Hey all! I’ve lurked here for a while and not really posted anything, but here goes.

Title says most of it. I’m a hardware nut with a little programming background knowledge, who built my own beefy desktop about 3 years ago. I started on Windows 10, but I made the switch a few months ago and haven’t looked back. I was worried about how much trouble I might have with Linux given my limited software background, and picked more beginner-friendly distros to start out. I toyed with Ubuntu for the first couple weeks before switching to Mint, and I’ve now been a happy Mint user for several months with no big hiccups. I’m a little bolder and wiser now, though, and I feel like I can still get more out of Linux by jumping to a more unstable and tweakable distro. I was hoping you’d have some suggestions - and knowing the nature of the Linux community, lots of options to consider. :)

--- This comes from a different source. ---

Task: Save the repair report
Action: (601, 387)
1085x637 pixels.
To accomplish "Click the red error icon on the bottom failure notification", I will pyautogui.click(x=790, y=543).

Here’s what I’d like in a distro:

  • Tweakable. I like having lots of settings, and one of the things I liked most about Mint was how much more customization I could get than Windows. I like config and setting things up to my unique tastes, and knowing that many people say this is a weaker aspect of Mint, I’m interested in what other distros have to offer.
  • GUI-friendly. I’d like to learn the Terminal, but I’m not confident enough in it just yet to use it for everything. Making my GUI look good and setting it up to fit my tastes are also important to me, and I liked Cinnamon’s slick UI/UX features like Hot Corners and panel applets. I don’t necessarily want something that imitates Cinnamon OR Windows, or even need anything outstanding in a UI, but having something more than Spartan would be much appreciated.

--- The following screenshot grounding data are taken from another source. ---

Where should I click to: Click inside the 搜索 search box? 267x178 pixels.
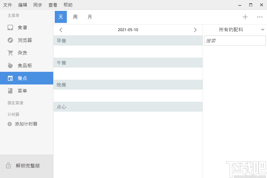(x=235, y=40)
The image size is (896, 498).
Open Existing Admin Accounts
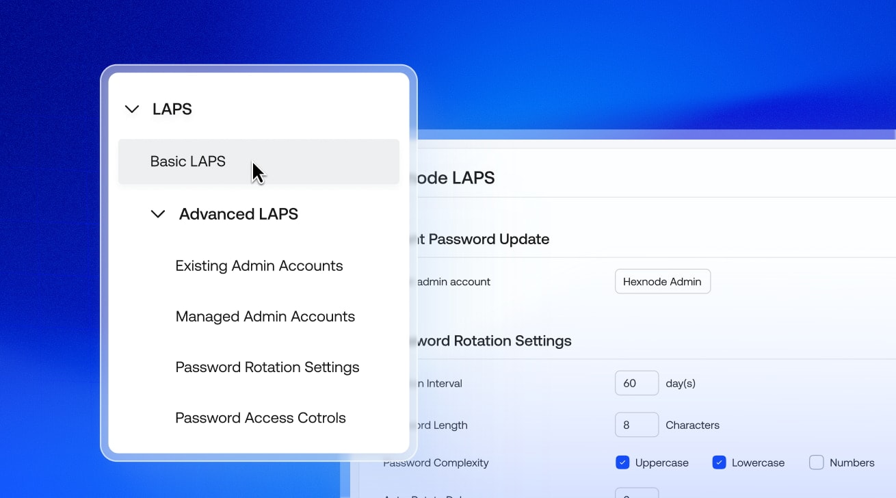click(x=259, y=266)
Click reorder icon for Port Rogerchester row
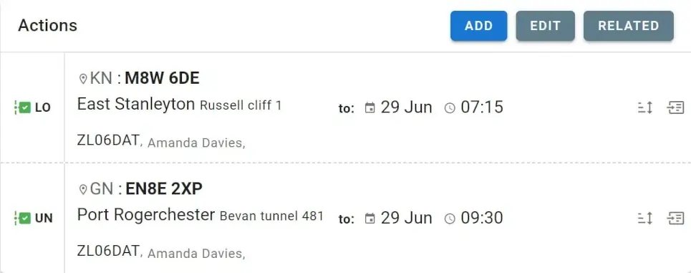 point(645,219)
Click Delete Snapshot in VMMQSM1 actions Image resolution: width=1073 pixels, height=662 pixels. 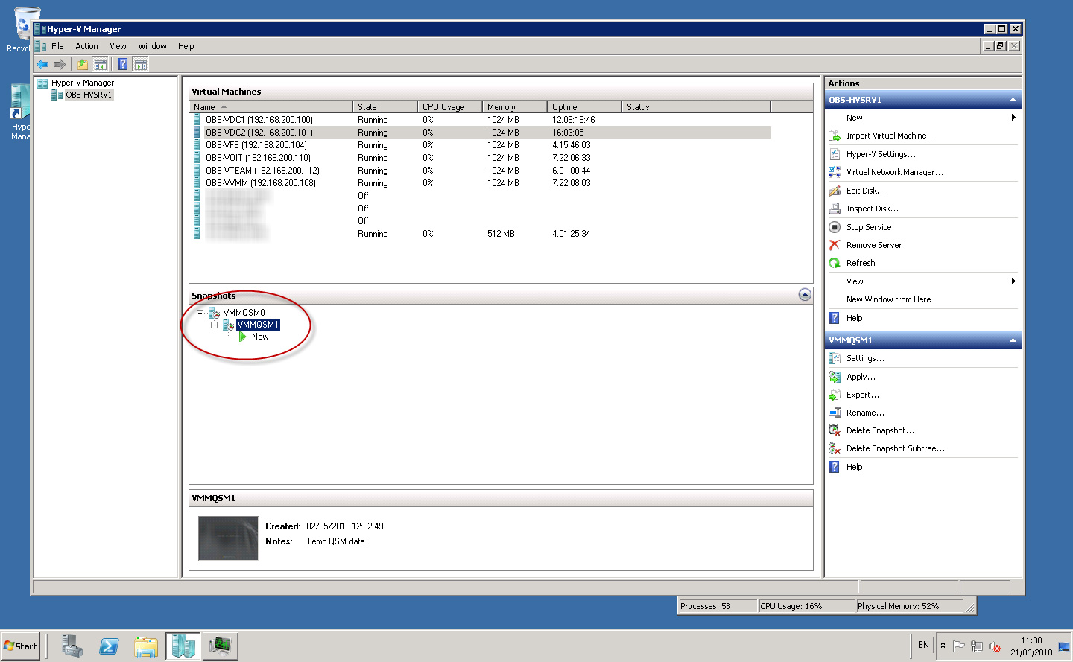click(880, 430)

  • Well-documented. I’m still new to Linux; I’ll need a lot of help getting used to its quirks. I’ve been interested in Arch because of what people say about its documentation. A good wiki to follow and readily available answers for my nooby questions may be the deciding factor on whether I stick with a distro and spin/flavor/etc or move on.
  • Reasonable gaming compatibility. My library is small, I don’t play a lot, and all the games I’m serious about run with only a couple hiccups on Mint with Proton, Lutris, and Mesa. Most of what I do is browse the Internet, write in LibreOffice or equivalent, check my email in Thunderbird or equivalent, and maybe open GIMP or a game I’m not so serious about how my games run, I just wouldn’t want to daily drive a distro that’s handily much worse than Mint for gaming, and would prefer a rolling distro or one with frequent updates, so I have the latest drivers. Anything significantly better for gaming is a plus, not expected. I’ve been interested in Nobara and Arch for different reasons, but I’d like to look at all my options before I pick one, including other distros I haven’t heard of or looked into. Thoughts?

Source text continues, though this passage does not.